> Stated problem
Starting at the line that has "Screen dimensions: 1456x819 At" and stopping after the line that has "pyautogui.click(x=449, y=599)", rewrite that stretch of the listing as a two-column CSV with the header text,output. Give one row per line pair, with each field in quotes and any line breaks turned into spaces.
****************************************
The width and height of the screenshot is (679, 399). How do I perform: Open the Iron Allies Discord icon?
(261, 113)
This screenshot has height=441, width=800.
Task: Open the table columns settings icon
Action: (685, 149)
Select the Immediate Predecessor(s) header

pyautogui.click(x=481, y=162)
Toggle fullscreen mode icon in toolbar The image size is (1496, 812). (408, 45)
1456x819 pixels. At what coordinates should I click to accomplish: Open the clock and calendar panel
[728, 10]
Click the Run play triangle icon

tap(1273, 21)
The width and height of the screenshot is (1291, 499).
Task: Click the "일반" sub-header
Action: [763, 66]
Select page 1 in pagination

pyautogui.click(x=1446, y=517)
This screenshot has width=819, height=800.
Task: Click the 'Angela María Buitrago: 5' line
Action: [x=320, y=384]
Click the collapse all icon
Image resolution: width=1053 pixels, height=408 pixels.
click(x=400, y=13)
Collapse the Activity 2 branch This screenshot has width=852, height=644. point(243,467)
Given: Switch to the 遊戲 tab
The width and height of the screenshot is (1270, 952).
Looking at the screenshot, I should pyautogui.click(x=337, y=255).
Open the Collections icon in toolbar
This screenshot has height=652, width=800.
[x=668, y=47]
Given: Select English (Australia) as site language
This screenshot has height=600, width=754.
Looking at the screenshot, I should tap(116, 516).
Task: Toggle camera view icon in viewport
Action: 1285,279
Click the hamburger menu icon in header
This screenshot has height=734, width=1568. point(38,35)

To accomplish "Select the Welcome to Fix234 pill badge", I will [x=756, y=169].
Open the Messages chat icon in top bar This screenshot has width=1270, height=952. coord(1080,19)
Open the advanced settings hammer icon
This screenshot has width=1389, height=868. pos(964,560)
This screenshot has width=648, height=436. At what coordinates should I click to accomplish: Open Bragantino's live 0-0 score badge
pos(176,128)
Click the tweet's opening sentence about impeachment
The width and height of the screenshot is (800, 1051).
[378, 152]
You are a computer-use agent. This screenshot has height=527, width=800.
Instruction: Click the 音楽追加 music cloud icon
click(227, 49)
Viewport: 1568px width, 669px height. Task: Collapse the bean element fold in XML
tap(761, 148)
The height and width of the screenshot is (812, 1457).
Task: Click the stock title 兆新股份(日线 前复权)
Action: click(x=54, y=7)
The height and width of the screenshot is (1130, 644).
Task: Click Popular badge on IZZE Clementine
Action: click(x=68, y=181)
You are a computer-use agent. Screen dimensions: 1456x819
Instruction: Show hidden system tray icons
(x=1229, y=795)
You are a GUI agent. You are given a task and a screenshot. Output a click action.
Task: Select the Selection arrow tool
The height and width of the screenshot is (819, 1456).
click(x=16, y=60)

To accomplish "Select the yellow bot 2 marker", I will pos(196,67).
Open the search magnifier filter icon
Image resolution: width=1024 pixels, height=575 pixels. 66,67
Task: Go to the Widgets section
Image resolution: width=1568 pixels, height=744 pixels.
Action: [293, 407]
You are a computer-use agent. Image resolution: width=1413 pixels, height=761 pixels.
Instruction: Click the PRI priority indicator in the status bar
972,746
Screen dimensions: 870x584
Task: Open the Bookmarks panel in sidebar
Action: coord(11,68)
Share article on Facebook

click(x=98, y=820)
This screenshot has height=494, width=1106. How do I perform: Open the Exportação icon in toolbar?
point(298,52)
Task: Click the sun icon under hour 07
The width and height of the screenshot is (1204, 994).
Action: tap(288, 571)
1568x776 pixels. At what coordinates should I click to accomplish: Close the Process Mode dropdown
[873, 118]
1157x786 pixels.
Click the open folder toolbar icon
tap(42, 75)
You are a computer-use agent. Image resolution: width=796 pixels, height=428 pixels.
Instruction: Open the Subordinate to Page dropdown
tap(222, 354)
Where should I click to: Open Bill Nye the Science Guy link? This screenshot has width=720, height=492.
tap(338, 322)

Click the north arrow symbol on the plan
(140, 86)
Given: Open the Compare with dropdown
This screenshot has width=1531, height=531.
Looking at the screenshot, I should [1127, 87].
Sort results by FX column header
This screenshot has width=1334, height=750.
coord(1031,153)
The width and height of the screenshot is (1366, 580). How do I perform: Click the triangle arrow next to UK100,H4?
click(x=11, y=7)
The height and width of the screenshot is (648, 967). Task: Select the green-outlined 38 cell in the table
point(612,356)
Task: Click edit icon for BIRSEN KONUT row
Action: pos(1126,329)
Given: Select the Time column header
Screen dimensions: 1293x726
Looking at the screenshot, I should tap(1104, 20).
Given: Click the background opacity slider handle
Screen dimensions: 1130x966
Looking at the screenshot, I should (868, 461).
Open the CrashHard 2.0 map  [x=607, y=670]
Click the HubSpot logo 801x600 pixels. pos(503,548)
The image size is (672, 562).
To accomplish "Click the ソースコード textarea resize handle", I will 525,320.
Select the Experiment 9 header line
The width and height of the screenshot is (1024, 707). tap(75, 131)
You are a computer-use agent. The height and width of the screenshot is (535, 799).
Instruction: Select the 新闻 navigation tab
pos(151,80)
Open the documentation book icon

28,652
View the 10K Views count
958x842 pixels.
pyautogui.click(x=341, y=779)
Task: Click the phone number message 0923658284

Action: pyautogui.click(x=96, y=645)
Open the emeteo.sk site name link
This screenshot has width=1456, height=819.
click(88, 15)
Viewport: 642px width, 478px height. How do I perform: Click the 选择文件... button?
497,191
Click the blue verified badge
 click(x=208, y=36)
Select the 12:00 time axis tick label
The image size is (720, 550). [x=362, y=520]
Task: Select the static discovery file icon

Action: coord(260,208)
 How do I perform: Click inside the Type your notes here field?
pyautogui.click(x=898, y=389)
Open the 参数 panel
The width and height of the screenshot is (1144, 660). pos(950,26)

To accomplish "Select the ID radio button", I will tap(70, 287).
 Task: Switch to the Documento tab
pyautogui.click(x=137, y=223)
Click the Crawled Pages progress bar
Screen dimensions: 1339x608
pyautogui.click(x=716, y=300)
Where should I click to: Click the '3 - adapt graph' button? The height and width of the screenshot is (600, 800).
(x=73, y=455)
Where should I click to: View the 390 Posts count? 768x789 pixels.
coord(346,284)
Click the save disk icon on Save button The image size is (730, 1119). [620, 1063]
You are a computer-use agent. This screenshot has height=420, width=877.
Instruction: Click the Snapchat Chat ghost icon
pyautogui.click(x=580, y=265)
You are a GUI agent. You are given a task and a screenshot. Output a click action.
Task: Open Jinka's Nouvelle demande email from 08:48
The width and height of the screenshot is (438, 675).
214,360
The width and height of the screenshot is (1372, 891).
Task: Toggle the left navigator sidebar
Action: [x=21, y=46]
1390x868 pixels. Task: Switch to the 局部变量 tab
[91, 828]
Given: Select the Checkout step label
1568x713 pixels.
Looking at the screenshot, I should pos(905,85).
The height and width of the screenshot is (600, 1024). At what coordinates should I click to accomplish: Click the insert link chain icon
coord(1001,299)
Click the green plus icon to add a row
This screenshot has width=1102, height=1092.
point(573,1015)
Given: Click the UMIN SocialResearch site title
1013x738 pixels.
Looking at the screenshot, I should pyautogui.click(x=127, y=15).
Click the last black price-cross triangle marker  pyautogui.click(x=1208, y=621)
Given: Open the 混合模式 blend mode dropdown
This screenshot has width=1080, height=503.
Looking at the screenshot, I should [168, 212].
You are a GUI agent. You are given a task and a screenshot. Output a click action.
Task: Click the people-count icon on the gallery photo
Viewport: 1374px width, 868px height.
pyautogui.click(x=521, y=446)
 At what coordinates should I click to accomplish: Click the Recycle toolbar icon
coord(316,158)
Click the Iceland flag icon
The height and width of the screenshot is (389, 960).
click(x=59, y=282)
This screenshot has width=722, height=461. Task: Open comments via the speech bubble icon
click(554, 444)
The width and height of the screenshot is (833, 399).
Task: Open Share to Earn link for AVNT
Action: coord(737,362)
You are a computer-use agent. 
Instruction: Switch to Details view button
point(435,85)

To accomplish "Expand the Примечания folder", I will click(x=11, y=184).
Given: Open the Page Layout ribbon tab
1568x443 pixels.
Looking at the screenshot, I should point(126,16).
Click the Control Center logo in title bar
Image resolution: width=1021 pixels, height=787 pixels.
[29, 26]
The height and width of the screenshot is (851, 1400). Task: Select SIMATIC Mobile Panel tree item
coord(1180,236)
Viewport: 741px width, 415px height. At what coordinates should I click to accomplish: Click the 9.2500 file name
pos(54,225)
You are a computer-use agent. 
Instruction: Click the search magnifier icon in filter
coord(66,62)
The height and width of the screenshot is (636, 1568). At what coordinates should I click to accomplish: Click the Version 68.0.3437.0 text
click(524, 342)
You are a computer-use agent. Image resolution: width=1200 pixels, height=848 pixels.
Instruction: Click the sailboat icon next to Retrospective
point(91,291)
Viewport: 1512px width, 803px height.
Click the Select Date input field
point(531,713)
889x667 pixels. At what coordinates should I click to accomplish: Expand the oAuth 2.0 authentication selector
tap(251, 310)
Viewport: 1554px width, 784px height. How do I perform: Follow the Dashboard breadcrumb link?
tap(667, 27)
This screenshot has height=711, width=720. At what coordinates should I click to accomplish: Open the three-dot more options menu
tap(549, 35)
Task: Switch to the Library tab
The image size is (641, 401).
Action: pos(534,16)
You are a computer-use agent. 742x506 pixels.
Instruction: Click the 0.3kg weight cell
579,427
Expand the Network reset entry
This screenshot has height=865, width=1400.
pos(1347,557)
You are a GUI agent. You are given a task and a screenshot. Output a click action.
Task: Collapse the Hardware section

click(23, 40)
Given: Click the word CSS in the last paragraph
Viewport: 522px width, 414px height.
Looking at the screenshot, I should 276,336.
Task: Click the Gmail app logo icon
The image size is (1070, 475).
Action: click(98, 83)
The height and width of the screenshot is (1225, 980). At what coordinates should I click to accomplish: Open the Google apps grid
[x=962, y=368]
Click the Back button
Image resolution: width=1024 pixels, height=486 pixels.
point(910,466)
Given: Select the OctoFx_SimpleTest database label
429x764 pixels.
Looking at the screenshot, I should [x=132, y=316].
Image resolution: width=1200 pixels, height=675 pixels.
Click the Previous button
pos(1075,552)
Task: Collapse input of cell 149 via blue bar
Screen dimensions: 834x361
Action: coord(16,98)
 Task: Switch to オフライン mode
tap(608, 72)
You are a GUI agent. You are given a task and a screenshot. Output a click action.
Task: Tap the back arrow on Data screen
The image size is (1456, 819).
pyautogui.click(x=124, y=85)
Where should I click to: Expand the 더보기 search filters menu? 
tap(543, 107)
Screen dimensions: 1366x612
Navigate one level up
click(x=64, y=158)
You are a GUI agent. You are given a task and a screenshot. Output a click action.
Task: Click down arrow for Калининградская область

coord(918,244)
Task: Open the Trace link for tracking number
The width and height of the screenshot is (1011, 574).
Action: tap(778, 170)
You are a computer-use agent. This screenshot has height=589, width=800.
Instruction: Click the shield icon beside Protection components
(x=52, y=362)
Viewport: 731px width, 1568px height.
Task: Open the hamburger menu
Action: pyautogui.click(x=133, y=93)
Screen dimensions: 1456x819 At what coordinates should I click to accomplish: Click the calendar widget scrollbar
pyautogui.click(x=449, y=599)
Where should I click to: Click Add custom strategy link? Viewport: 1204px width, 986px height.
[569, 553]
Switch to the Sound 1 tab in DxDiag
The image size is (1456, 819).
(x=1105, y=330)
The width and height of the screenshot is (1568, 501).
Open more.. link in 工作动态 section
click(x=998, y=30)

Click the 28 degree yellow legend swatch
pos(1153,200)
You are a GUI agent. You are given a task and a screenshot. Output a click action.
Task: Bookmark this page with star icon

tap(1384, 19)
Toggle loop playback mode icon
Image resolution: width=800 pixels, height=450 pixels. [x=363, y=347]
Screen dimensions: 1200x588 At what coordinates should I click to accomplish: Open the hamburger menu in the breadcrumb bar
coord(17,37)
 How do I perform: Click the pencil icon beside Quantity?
****************************************
> Correct response
text,output
"Screen dimensions: 1456x819 At what coordinates should I click to accomplish: Click the calendar widget scrollbar","pyautogui.click(x=449, y=599)"